Equity is the same as capital but we call it equity when dealing with ltd companies, called capital for independent businesses.
Found in SOFP
Types of shares?
- Equity (ordinary shares)
- Preference shares
a) Redeemable
b) Irredeemable
Equity (ordinary) shares
- Not owed a dividend (directors decide if shareholders get a dividend)
- Dividend charged to retained earn
- Dividends expressed as p per share or % of nominal value
- Carry voting rights at AGM (annual general meeting)
- Treated as capital in equity section (what company owes shareholders) in SOFP
- Issued share capital
> Given share certificates to shareholders
> 1000 x £1 = £1000 - Called up share capital
> Asked share holders for cash
> 1000 x £0.75 = £750. Still owe £250 - Paid share capital
> Amount paid
> 900 x £1 = £900. Still owe £100
What is the journal for equity/ordinary shares when they are paid in the period
DR Retained Earning (Capital)
CR Cash
What is the journal for equity/ordinary shares when they are declared/announced before the period ends
DR Retained Earning (Capital)
CR Accrual
What are the types of preference shares?
- Set entitlement to dividend, usually expressed as % of nominal value. e.g. 4% of a NV (£1) so £0.04
- Usually no voting rights
a) Redeemable
b) Irredeemable
Redeemable preference shares
- It is a liability
- Treat it like a loan - sam repayment terms etc
- Have to be paid
- When dividends are issued we debit our interest expense or financial charge account
- Relates to SOPL
Journal
DR Interest expense/Finance Charge
CR Cash
What is the journal for redeemable preference shares when they are paid in the period
Journal
DR Interest expense/Finance Charge
CR Cash
What is the journal for redeemable preference shares when they are declared/announced before the period ends
Journal
DR Interest expense/Finance Charge
CR Accrual
Irredeemable preference shares
- This is capital in our SOFP
- When dividends are issued we debit our retained earnings
- Company does not have to pay them treated like ordinary shares
What is the journal for irredeemable preference shares when they are paid in the period
DR Retained Earning (Capital)
CR Cash
What is the journal for redeemable preference shares when they are declared/announced before the period ends
DR Retained Earning (Capital)
CR Accrual
When a sole trader puts money into a business what is the journal?
DR Cash
CR Capital
When a company puts money into a business what is the journal?
DR Cash
CR Share Capital
CR Share Premium
What are Retained earnings?
Accumulated profits and loss over time - instead of profit going to shareholder capital as it does for sole traders it goes into this pot.
Built up with each reporting period’s profits, depleted by dividends and losses. Amounts may also be transferred to or from other reserves or reclassified as share capital in a bonus issue.

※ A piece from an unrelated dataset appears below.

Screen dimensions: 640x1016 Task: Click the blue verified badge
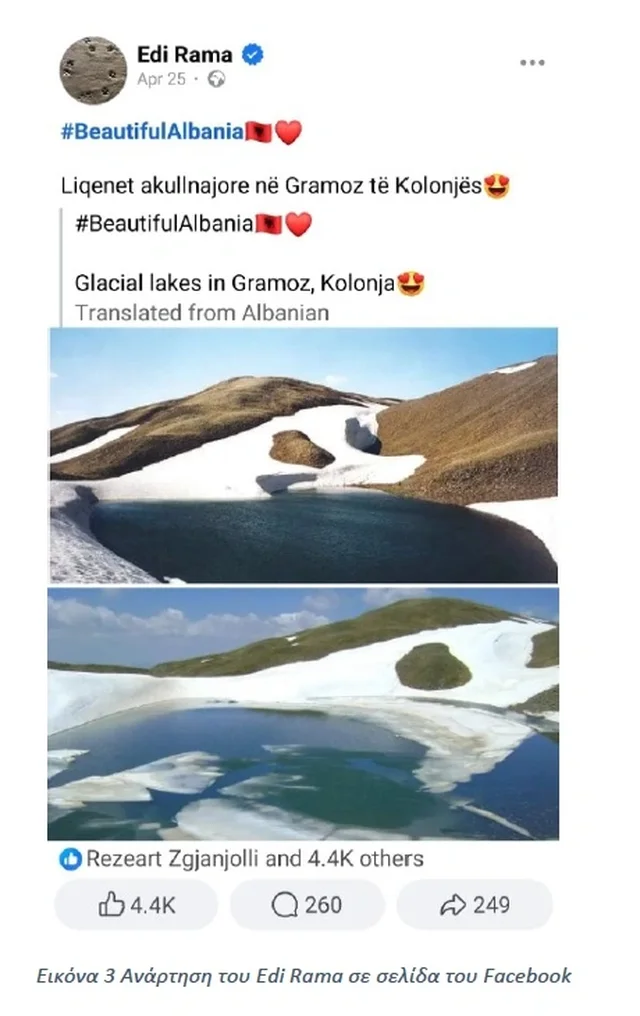tap(253, 54)
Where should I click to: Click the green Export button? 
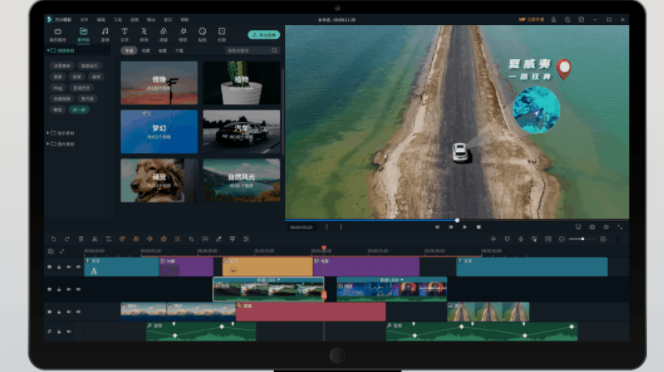coord(264,35)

b/f balance + net profit for the period - dividends - transfer to general reserve = Retained earnings (c/f balance closing SOFP)

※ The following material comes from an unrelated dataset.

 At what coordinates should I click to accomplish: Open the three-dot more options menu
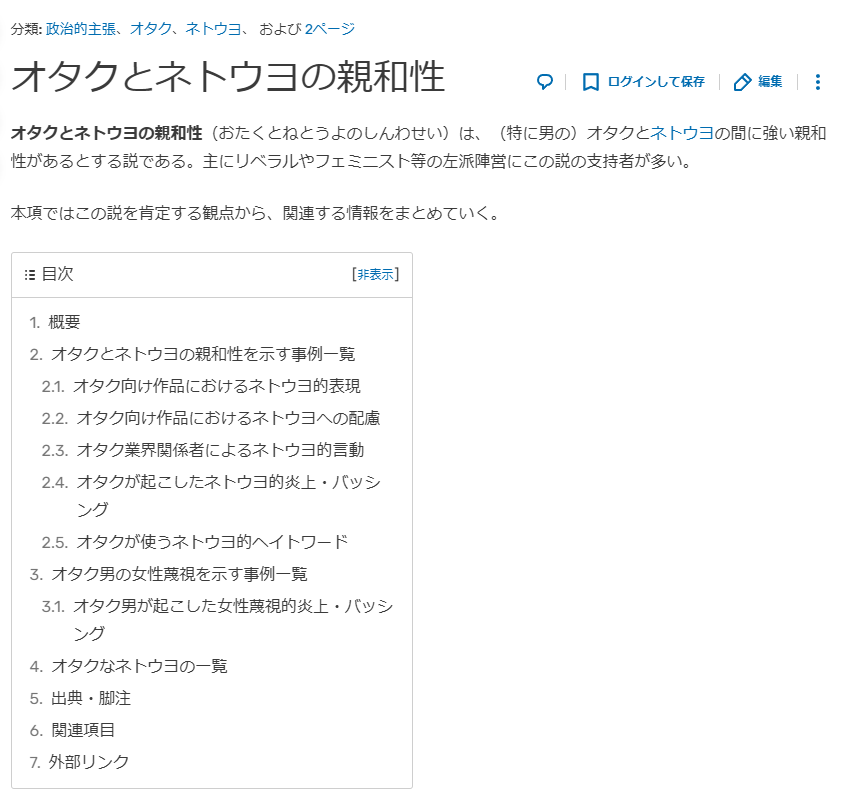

How can you calculate retained earnings?
b/f balance + net profit for the period - dividends - transfer to general reserve = Retained earnings (c/f balance closing SOFP)
What is a general reserve?
Putting profits aside in another reserve, we do this as we can’t pay this as dividends
Rights Issues
- Offered only to existing shareholders - in exam qs we will assume all have taken up this
- A way for a company to raise new cash
- New shares are offered to existing owners in proportion to their existing shareholding,
usually at a discount to the current market price - A rights issue is somewhat like saying, “If you already own 5 shares, you have the option to buy 1 more at a lower price.”

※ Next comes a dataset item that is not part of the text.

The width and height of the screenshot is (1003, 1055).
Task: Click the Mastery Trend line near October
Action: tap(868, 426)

So, in a “1-for-5 rights issue”:
For every 5 shares you own, you can buy 1 new share at a discounted price.
The discount is the key benefit, since you’re getting the new shares cheaper than what they’re currently selling for on the stock market.
It’s like a special offer just for existing shareholders, but it’s completely optional—you can take the offer or not!
How would you calculate how many new shares have been established after a right issue?
For example, a company with 20 million shares in issue makes a “1 for 4” rights issue
No of new shares = No of existing shares x Y for Z
For example, a company with 20 million shares in issue makes a “1 for 4” rights issue, which would mean issuing another 5 million shares.